EXERCISE PROMPT:
In the material below, find the line containing "Click the Dashboard home icon" and the line containing "You are a computer-use agent. The", then reproduce exactly both of them and every line between, and nothing else.
**********
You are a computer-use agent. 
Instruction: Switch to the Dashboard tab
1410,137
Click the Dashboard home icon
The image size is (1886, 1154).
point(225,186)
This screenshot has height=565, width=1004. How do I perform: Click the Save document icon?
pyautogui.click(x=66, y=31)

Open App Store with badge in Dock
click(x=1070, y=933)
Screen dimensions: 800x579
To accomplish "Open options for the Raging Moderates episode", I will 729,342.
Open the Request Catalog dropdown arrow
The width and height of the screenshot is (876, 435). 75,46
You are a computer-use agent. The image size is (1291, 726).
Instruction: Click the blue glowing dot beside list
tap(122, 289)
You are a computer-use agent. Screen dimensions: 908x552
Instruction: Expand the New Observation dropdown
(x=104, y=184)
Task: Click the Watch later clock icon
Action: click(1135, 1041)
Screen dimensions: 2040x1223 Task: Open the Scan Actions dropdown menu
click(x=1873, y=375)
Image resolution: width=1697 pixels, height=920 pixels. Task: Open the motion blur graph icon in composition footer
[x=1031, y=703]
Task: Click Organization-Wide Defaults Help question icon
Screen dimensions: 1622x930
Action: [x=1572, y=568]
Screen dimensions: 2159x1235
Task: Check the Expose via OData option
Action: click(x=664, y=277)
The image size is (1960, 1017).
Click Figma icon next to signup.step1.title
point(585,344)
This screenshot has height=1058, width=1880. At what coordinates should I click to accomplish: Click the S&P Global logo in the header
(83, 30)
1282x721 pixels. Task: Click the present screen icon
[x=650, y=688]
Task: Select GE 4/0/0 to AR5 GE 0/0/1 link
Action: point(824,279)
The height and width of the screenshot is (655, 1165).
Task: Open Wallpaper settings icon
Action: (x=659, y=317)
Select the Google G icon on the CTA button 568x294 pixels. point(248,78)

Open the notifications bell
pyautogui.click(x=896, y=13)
**********
EXERCISE RESULT:
Click the Dashboard home icon
The image size is (1886, 1154).
point(225,186)
This screenshot has height=565, width=1004. How do I perform: Click the Save document icon?
pyautogui.click(x=66, y=31)

Open App Store with badge in Dock
click(x=1070, y=933)
Screen dimensions: 800x579
To accomplish "Open options for the Raging Moderates episode", I will 729,342.
Open the Request Catalog dropdown arrow
The width and height of the screenshot is (876, 435). 75,46
You are a computer-use agent. The image size is (1291, 726).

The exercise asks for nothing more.